**EXERCISE OBJECTIVE**:
From the entries below, copy every line that has the word "button".

**RECORDS SUPPLIED**:
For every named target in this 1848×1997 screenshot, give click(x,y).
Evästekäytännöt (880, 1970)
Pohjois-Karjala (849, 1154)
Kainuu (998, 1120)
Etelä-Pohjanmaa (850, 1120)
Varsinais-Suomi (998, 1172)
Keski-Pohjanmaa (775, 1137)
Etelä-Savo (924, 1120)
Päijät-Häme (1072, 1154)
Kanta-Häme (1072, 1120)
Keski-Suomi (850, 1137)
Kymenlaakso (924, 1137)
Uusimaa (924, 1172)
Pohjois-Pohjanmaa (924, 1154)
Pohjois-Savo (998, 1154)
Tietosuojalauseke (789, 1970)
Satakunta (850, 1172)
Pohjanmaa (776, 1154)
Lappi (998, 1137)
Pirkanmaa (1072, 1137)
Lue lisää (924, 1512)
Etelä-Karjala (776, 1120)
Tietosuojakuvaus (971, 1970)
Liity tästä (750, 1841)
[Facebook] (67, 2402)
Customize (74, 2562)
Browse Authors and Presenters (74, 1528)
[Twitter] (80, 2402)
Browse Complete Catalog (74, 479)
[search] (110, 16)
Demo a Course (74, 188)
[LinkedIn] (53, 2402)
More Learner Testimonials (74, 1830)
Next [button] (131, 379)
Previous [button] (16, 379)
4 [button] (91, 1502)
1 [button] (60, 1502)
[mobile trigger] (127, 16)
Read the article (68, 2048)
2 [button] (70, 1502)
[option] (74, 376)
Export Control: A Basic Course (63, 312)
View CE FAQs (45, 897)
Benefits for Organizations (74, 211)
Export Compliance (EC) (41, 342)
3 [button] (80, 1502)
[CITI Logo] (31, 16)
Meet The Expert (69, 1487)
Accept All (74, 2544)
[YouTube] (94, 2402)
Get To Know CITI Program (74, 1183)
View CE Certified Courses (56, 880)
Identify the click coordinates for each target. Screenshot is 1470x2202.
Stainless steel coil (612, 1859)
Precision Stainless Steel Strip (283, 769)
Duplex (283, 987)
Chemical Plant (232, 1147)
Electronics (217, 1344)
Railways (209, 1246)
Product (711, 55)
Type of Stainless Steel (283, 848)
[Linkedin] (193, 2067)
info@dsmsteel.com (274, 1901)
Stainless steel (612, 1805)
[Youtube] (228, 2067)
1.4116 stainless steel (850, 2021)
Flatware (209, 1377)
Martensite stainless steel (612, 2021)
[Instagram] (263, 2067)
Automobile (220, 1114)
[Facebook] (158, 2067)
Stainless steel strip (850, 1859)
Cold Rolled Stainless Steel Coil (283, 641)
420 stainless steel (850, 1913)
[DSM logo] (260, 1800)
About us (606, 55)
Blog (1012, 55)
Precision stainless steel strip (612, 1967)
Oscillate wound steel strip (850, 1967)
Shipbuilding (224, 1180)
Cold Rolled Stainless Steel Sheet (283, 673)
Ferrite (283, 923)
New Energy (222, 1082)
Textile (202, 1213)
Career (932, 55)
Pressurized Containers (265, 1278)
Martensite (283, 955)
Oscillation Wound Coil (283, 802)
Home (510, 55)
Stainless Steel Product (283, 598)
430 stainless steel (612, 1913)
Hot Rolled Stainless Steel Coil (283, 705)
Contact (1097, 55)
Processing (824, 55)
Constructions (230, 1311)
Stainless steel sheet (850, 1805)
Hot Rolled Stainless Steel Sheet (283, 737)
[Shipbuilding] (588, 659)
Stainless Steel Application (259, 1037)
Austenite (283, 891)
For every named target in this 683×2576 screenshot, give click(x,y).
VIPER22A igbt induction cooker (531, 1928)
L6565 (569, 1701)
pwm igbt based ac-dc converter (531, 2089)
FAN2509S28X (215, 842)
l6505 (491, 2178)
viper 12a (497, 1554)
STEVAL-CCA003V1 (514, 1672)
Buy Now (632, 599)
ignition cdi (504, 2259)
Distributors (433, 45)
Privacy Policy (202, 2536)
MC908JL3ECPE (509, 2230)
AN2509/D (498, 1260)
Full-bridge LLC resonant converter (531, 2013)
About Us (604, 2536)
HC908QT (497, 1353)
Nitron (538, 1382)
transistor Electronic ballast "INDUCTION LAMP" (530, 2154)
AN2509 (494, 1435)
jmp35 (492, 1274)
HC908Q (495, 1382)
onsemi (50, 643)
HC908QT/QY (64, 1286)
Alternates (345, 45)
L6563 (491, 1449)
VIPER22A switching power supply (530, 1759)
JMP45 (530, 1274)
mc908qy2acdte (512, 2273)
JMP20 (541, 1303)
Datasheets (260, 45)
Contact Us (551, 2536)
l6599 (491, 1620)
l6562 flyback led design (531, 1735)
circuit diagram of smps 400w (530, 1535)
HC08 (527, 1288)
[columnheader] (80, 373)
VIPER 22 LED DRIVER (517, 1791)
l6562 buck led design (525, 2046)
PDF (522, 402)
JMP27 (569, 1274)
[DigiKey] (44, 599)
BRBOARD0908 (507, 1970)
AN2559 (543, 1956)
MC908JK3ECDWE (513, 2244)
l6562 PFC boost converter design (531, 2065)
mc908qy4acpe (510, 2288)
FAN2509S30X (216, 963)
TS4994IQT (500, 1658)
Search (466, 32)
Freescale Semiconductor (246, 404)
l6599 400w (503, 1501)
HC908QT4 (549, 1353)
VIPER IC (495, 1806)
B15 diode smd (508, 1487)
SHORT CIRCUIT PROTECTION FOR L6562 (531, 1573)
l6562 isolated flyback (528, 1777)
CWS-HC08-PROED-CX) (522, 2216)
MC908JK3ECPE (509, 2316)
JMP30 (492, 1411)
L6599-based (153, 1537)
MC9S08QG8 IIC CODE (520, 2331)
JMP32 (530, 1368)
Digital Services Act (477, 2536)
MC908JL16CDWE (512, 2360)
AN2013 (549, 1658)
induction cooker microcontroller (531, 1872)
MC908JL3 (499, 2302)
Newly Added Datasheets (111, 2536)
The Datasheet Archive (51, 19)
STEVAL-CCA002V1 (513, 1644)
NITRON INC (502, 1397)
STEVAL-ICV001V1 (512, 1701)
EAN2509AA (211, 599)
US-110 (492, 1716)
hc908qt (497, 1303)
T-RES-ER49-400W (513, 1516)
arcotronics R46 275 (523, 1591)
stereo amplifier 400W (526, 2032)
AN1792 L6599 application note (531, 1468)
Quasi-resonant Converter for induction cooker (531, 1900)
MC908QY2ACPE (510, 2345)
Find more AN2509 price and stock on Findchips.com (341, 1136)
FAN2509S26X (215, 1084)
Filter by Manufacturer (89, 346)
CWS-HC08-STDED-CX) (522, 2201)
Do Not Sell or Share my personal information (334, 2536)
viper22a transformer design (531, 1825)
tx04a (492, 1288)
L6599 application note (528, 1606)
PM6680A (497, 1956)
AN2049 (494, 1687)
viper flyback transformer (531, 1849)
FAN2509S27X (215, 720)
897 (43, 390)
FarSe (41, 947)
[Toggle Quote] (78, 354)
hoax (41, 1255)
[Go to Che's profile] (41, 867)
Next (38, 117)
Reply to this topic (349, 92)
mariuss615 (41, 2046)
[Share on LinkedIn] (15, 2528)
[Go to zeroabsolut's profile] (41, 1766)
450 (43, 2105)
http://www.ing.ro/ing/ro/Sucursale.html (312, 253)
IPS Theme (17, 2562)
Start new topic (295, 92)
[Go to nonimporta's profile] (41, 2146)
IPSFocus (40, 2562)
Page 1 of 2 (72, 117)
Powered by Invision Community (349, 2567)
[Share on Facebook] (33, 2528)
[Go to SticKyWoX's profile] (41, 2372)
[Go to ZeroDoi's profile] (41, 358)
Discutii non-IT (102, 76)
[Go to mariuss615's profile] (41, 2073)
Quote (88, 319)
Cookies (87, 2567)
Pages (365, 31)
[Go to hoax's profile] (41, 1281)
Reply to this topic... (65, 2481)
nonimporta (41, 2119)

**RESULT OF THIS TASK**:
Next [button] (131, 379)
Previous [button] (16, 379)
4 [button] (91, 1502)
1 [button] (60, 1502)
2 [button] (70, 1502)
3 [button] (80, 1502)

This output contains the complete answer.